No it is intended to be 2500kcal per day. See itype.h. (just pointing out the error, as there is already code for kcal values of foods).
It'd be cool. Could be balanced by changing the spawn rates and spoil-rates for foodstuffs. But it's a lot of work, and maybe not very noticeable gameplay-wise.
@tyrael93 I think A.Fulcrum (discord) already did this for the drinks. I can do the second part and a few hundred foods. It is a lot of tedious work, but it isn't hard.
@Soyweiser Ah, thank you. So this raises a question then: why the extra layer of indirection? It looks like things are just converted into "nutrition units" but the reasoning behind what "nutrition" value to use is decided in kcals.
@OliverUv Part 2 would be noticeable. Part 1 is good to do so that Part 2 can be handled in a saner manner.
@mrkybe probably an historical artefact. The game started with arbitrary values, and some new standard was picked for the kcal->nutrition stuff. I don't know.
For the record, I think linking nutrition to kcal is a bad idea for game balance reasons. If you do this you will be forever stuck untweakable nutrition values. And the only turn-able knob you get is the (way less easy to change) consumption value while doing stuff. This is probably the reason why junkfood has a low nutrition value (while IRL it has a high kcal value) game balance.
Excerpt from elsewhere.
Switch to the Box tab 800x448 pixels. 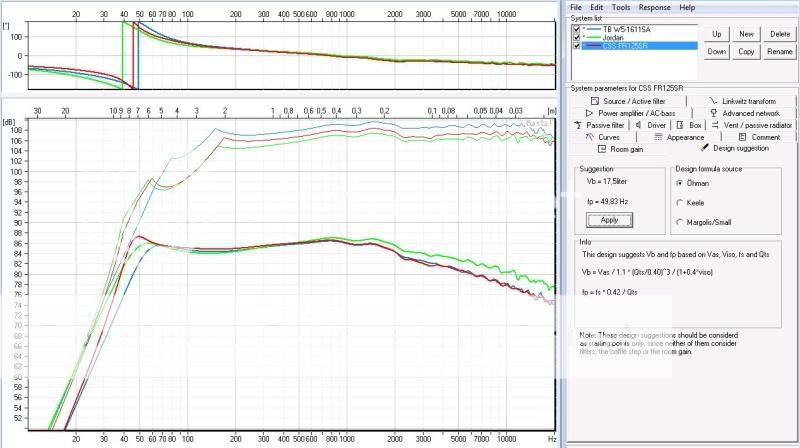pos(694,125)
The idea sounds well enough, but the question is, does this solve any game balance problem, or does it introduce any? Does it introduce any fun, or remove any? Or is it just making the game more simulationist?
And implementation wise, I think we should complete the hard part (introducing the new consumption system) before we tweak the nutrition values. And we might need to test it a bit so the early game is at least survivable.
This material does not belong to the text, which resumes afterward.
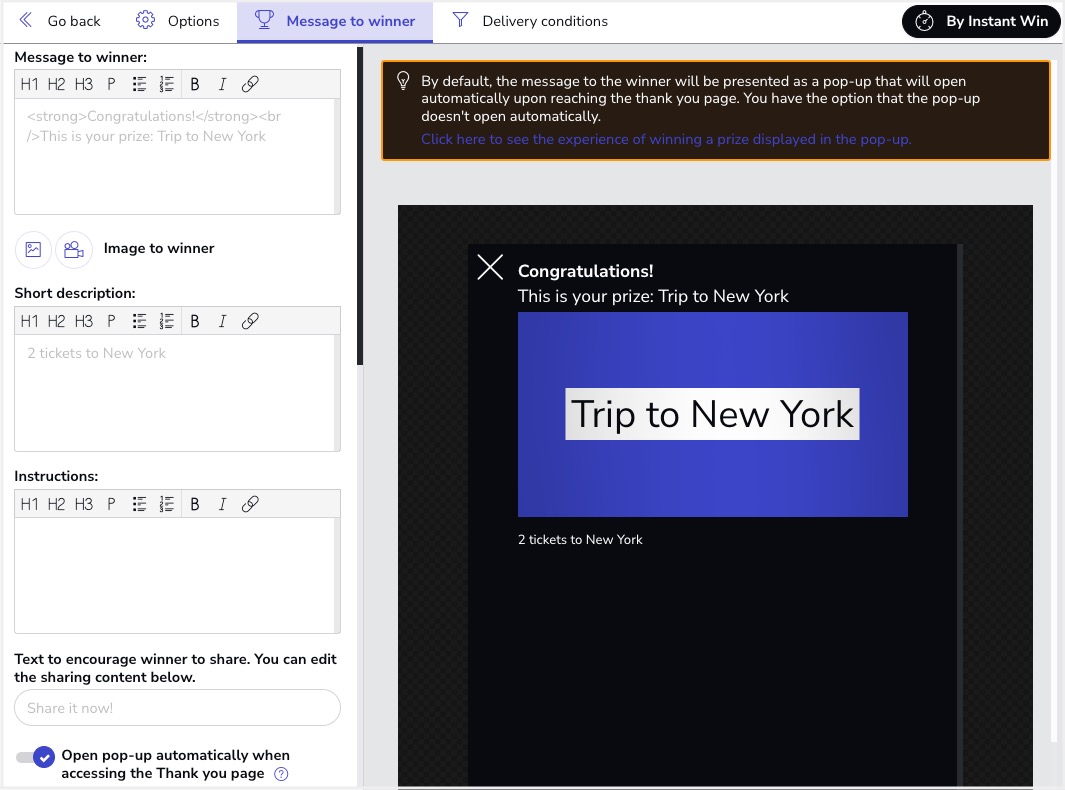Viewport: 1065px width, 790px height.
Task: Open the Options tab
Action: coord(178,21)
So, in conclusion, hardcore linking of nutrition values to real world values is a bad idea imho. Making hunger/thirst increase more dynamic isn't. One problem the former is way easer than the latter, so I'm afraid that people will only do the former.
A long time ago I tried to replace the nutrition with calories.
https://github.com/CleverRaven/Cataclysm-DDA/pull/13857
This was probably before a kcal-> nutrition value was decided in itype.h.
Btw, if anybody is doing food rework, it might help to use the system which is used for meats, where various types of meat inherit values from each other. See https://github.com/CleverRaven/Cataclysm-DDA/blob/master/data/json/items/comestibles/carnivore.json would be a shame to not use this system.
Is there any actual gameplay benefit to this? I hate to be a debbie downer, but if you guys spent 10 hours coding this, whats the actual gameplay benefit? CATA DDA is already complex enough where dwarf fortress players complain about the realism hurting gameplay. Dwarf. Fortress. Players. I mean, your the devs, its your free time, it just seems like it does zero to make the game 'better', and would require a ton of accounting for different things (mutations, cybernetics, activity levels, etc.) - and would add zero to the game vs an easy simple abstraction.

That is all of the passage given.